El Evangelio de este domingo (cf. Lc 14, 1.7-14) nos muestra a Jesús que participa en un banquete en la casa de un jefe de los fariseos. Jesús mira y observa como los invitados corren, se apresuran para conseguir los primeros lugares. Es una actitud bastante difundida, aún en nuestros días, y no sólo cuando se es invitado a a una comida: habitualmente se busca el primer lugar para afirmar una presunta superioridad sobre los demás. En realidad, esta carrera hacia los primeros puestos perjudica a la comunidad, tanto civil como eclesial, porque arruina la fraternidad. Todos conocemos a estas personas: trepadores, que siempre escalan para ir cada vez más arriba… Hacen mal a la fraternidad, dañan la fraternidad. Ante esta escena, Jesús cuenta dos breves parábolas.

La primera parábola se dirige al que es invitado a un banquete, y lo exhorta a no ponerse en el primer puesto, «porque – dice – no sea que haya otro invitado más digno que tú, y quien te invitó a ti y a él venga a decirte: “¡Por favor, ve para allá atrás, cédele el lugar!”». Una vergüenza. «Entonces deberás con vergüenza ocupar el último puesto» (cf. vv. 8-9). Jesús, en cambio, enseña a tener la actitud opuesta: «Cuando te inviten, ve a sentarte en el último puesto, para que cuando venga el que te ha invitado te diga: “Amigo, ven más adelante”» (v. 10).
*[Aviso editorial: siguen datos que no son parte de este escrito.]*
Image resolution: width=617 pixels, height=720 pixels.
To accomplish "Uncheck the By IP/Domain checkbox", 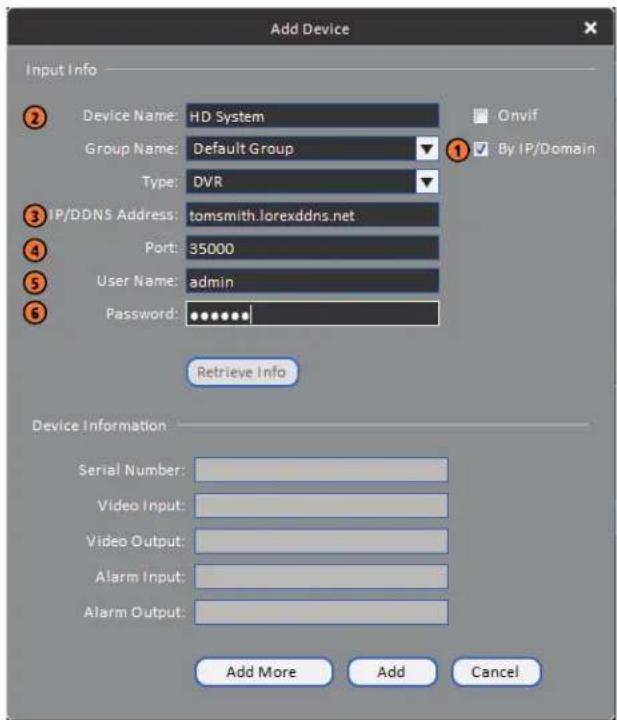I will click(x=481, y=149).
Entonces, no debemos buscar por nuestra iniciativa la atención y la consideración de los demás, sino más bien, dejar que sean los otros quienes nos la den. Jesús, nos muestra siempre el camino de la humildad – ¡debemos aprender el camino de la humildad! – porque es el más auténtico, que permite también tener relaciones auténticas. La verdadera humildad, no la humildad fingida, la que en el Piamonte se llama la mugna quacia, no, esa no. La verdadera humildad.
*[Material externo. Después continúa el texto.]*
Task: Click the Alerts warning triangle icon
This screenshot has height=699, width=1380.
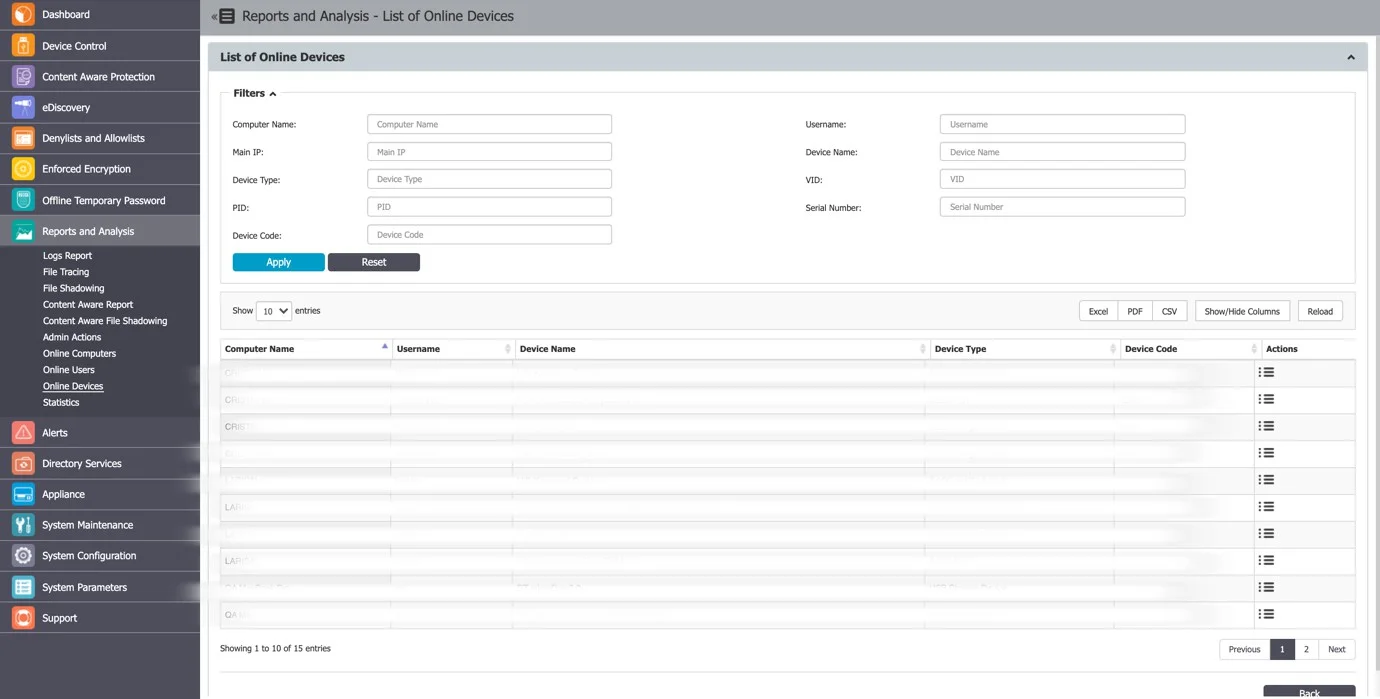Action: pos(23,433)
En la segunda parábola, Jesús se dirige al que invita y, refiriéndose al modo de seleccionar a los invitados, le dice: «Cuando ofrezcas un banquete, invita a los pobres, lisiados, cojos, ciegos; y serás bienaventurado porque no tienen nada a cambio» (vv. 13-14). También aquí, Jesús va completamente contracorriente, manifestando como siempre la lógica de Dios Padre. Y añade también la clave para interpretar su discurso. Y ¿cuál es la clave? Una promesa: si tú actúas así, «recibirás en efecto tu recompensa en la resurrección de los justos» (v. 14). Esto significa que quien se comporta así tendrá la recompensa divina, muy superior al intercambio humano: yo te hago este favor esperando que tú me hagas otro. No, esto no es cristiano. La generosidad humilde y cristiana. El intercambio humano, de hecho, suele falsear las relaciones, las hace “comerciales”, introduciendo el interés personal en una relación que debería ser generosa y gratuita. En cambio Jesús invita a la generosidad desinteresada, para abrirnos el camino hacia una alegría mucho más grande, la alegría de ser partícipes del amor mismo de Dios que nos espera, a todos nosotros, en el banquete celestial.

Que la Virgen María «humilde y más alta que una criatura» (Dante, Paradiso, XXXIII, 2), nos ayude a reconocernos como somos, es decir pequeños; y a alegrarnos en el dar sin esperar nada a cambio.